Nenhuma democracia resiste quando as regras podem mudar no meio do jogo

A decisão do ministro Alexandre de Moraes envolvendo a suposta fonte de um jornalista trouxe novamente ao debate uma questão que vai muito além do caso jurídico concreto. A medida provocou críticas de entidades de imprensa e de setores da comunidade jurídica, que questionaram seu alcance diante de uma regra já vigente, a garantia constitucional do sigilo da fonte. O artigo 5º, XIV, da Constituição assegura o sigilo da fonte quando necessário ao exercício profissional.

Existe uma discussão jurídica sobre os limites dessa garantia. Não é necessário antecipar aqui qual deveria ser a conclusão. Há uma questão anterior: quando uma garantia constitucional que parecia clara passa a depender de uma interpretação que o cidadão comum não consegue antecipar, a confiança começa a dar lugar à dúvida. E essa dúvida não fica necessariamente dentro de um processo. Ela chega à vida cotidiana.

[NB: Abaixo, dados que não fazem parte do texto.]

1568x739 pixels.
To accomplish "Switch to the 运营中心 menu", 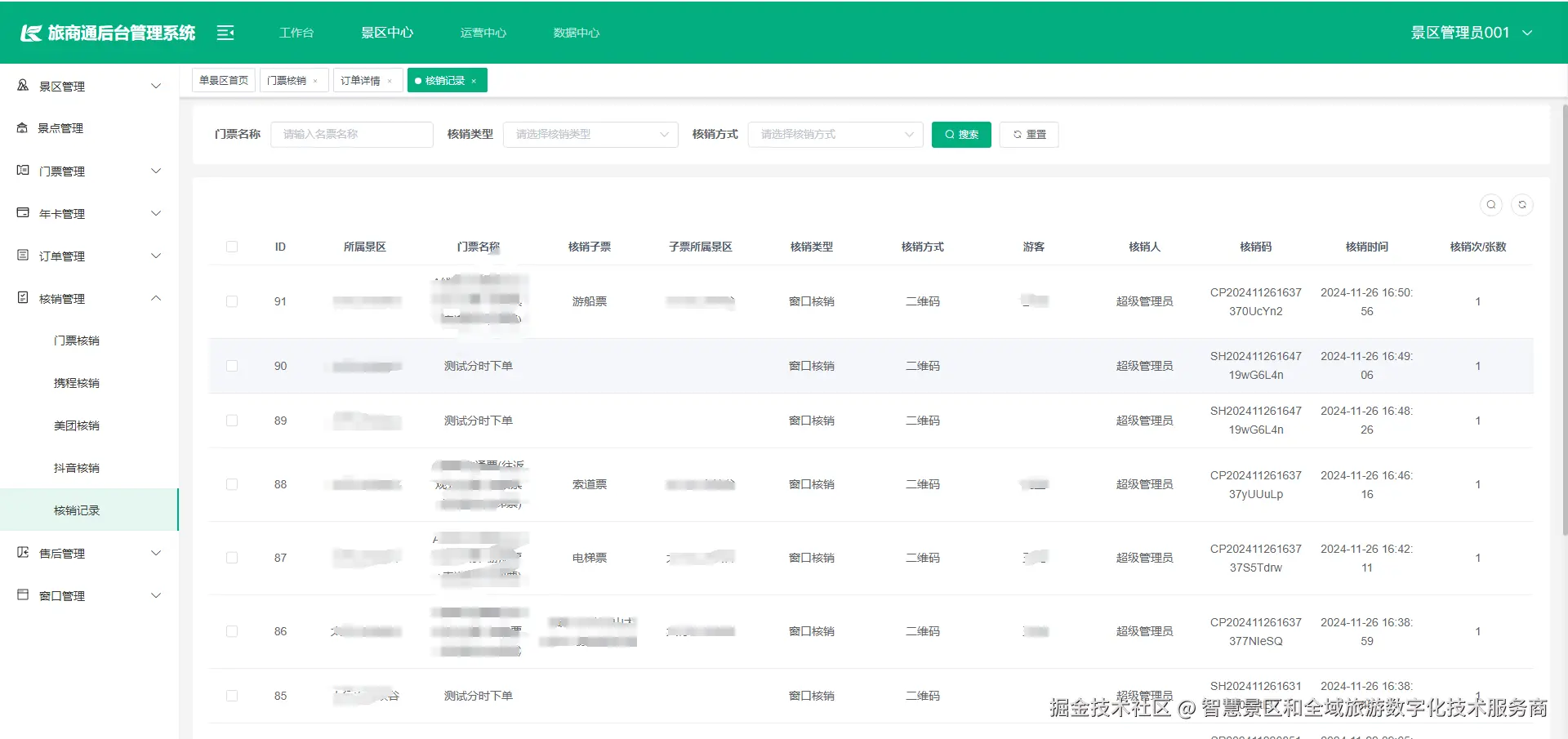I will (483, 33).
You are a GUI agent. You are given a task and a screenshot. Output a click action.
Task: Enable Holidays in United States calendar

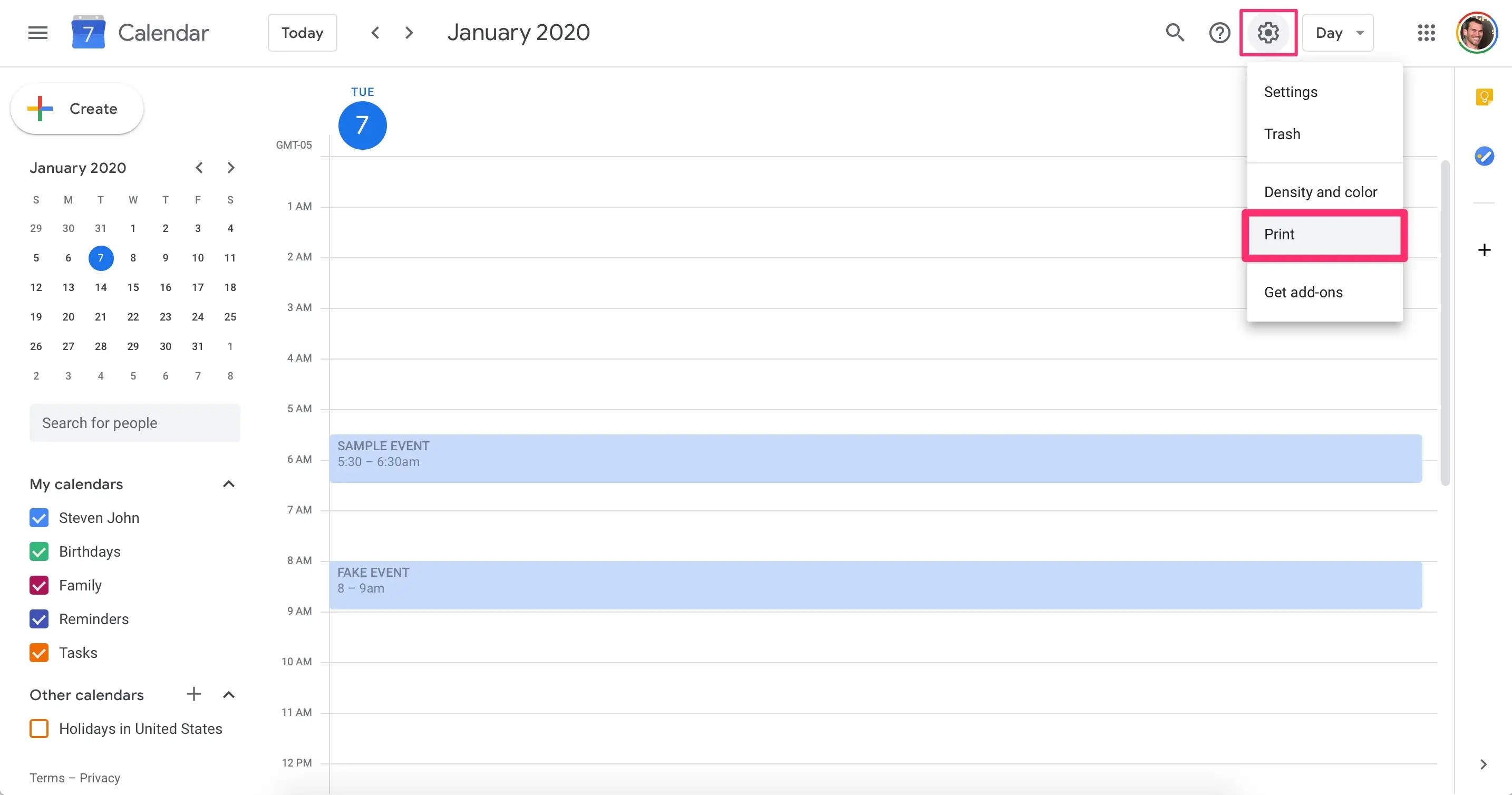40,729
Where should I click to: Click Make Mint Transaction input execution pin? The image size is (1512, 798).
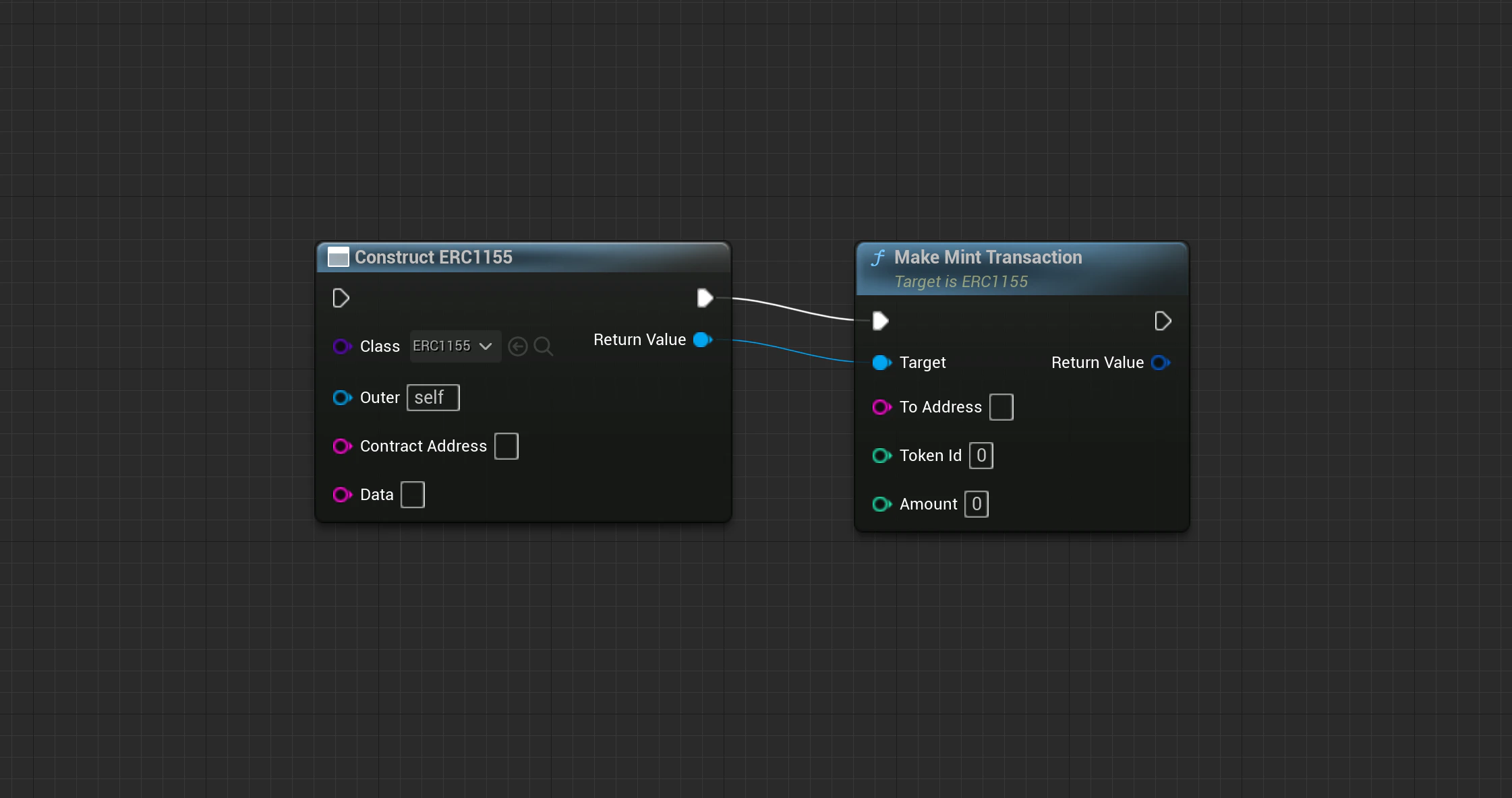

Ninguém embarcaria tranquilamente em um avião se soubesse que o piloto muda a rota conforme sua conveniência, sem explicar a razão. Também não contrataria um arquiteto que alterasse repetidamente o projeto de uma casa sem apresentar uma justificativa.

Isso não significa que o piloto nunca possa mudar de rota ou que o arquiteto não possa rever um projeto. Uma tempestade pode exigir uma mudança, assim como um problema na obra. O problema não é a mudança. É não saber por que ela aconteceu, quais critérios foram utilizados e se amanhã os mesmos critérios continuarão valendo. Com as instituições acontece algo parecido.